- **ФРАГМЕНТ ДОКУМЕНТА**:
§ §
Том 10. Публицистика - Страница 68


К оглавлению

68

Я пронизан насквозь силовыми лучами этого мира, и каждый силовой луч оканчивается в моем мозгу чувствительной точкой. Я связан с миром, всеми жестами — психическими и физическими — всем моим существом я реагирую на сочетания и движения образов.

Я мыслю ощущениями, желаниями, волевыми импульсами. Я хочу вторгнуться в мир, чтобы, руководимый первоначальной идеей, внести туда свои поправки. Наконец, как всякое живое существо, я стремлюсь к полноте ощущений, и так как я связан с миром строительства справедливости, полнота моих ощущений должна быть под знаком добра.

Я отнюдь не хочу сказать, — подчеркиваю это, — будто художественное мышление безобразно, что писатель, так сказать, только иллюстрирует образами свое мышление. (Хотя так некогда думал РАПП, задавая писателям темы для иллюстраций.)

Нет. Образ естественно формируется в этом сложном процессе, — четкий и точный выплывает как завершение мышления, как, например, в конце конвейера сходит законченная машина в результате тысячи процессов: от чертежей, от газов плавильных печей до вспышки магнето в собранном механизме.

Поиски художественного языка

Язык — это след гигантского производительного труда человеческого общества. Это отложенные кристаллы мириадов трудовых движений, жестов и вызванной ими духовной энергии. Все сложные движения, рожденные в глубинах нашего существа, получают форму в языковом определении. Язык — это орудие мышления.

Как будто все это очевидно, и не стоило бы высказывать давно открытых откровений. Но на практике — в нашей литературе, в драматургии в частности — это орудие мышления не совсем в порядке, не совсем освоено, и часто молодой автор не знает даже, с какой стороны приступиться к языку, как за это орудие взяться — где ручка, где резец.

Обращаться с языком кое-как — значит, и мыслить кое-как: неточно, приблизительно, неверно.

Вспоминаю, как в начале моего литературного пути мне трудно давался язык, как я спотыкался на каждой фразе, приходил в отчаяние: почему же, почему нужно так сказать, а не так, что лучше — так или этак? В какое место поставить глагол, существительное, эпитет? Такие штучки, как «что», «который» — зубами вцеплялись в придаточные предложения. Первые рассказы я переписывал по многу раз и все же не мог добиться того необходимого, чтобы фраза стала кристаллически прочной и ясной, чтобы фраза возбуждала в мозгу зрителя, подобно вспышке света в фотоаппарате, ясное и четкое образное представление. Мысли и художественный образ расплывались в этой путанице, в скользкой ткани языка.
§ §
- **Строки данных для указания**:
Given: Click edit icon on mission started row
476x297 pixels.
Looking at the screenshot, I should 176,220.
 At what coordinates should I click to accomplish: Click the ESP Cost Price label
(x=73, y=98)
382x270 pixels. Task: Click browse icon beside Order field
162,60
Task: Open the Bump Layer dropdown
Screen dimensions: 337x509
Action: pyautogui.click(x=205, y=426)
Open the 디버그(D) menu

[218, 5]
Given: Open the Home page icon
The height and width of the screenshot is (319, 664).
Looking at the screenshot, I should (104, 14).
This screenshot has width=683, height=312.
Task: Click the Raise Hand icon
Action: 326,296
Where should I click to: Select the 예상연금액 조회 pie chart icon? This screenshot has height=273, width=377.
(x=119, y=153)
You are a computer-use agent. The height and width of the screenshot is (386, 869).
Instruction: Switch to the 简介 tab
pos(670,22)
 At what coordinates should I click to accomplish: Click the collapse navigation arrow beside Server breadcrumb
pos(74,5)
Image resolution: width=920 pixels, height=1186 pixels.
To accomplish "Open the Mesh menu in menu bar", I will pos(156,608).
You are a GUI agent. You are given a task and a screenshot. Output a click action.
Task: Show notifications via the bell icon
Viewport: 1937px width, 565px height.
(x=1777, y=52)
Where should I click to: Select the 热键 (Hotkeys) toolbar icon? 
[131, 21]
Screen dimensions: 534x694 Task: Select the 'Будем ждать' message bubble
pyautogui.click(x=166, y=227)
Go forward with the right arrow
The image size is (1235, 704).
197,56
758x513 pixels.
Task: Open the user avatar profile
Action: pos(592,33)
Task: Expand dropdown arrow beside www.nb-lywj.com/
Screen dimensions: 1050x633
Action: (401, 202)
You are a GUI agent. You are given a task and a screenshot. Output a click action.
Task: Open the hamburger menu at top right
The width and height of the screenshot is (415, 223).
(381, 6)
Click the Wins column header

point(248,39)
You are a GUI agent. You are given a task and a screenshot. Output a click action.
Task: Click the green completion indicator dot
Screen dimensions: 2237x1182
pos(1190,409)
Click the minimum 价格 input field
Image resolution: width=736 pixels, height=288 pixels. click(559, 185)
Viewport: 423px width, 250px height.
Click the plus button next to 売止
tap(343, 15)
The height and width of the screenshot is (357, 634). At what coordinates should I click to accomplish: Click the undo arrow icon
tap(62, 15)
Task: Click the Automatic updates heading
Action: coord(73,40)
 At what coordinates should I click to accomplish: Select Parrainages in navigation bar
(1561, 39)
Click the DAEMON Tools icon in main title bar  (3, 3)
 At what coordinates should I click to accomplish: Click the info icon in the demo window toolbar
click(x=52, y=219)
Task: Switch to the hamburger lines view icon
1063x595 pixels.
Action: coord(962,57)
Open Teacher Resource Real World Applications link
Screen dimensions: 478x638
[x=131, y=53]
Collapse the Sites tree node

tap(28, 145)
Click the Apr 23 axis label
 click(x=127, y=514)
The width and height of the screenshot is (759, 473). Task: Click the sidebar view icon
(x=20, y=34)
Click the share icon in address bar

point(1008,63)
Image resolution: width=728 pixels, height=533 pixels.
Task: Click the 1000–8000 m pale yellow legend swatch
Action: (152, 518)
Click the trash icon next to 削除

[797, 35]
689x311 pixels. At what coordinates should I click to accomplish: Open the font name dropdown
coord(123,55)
§ §
- **ЗАДАНИЕ**: Выведите без изменений часть отрывка о художественном языке от слов «Я отнюдь не» до слов «это орудие мышления.».

- **ОТВЕТ К ЗАДАНИЮ**:
Я отнюдь не хочу сказать, — подчеркиваю это, — будто художественное мышление безобразно, что писатель, так сказать, только иллюстрирует образами свое мышление. (Хотя так некогда думал РАПП, задавая писателям темы для иллюстраций.)

Нет. Образ естественно формируется в этом сложном процессе, — четкий и точный выплывает как завершение мышления, как, например, в конце конвейера сходит законченная машина в результате тысячи процессов: от чертежей, от газов плавильных печей до вспышки магнето в собранном механизме.

Поиски художественного языка

Язык — это след гигантского производительного труда человеческого общества. Это отложенные кристаллы мириадов трудовых движений, жестов и вызванной ими духовной энергии. Все сложные движения, рожденные в глубинах нашего существа, получают форму в языковом определении. Язык — это орудие мышления.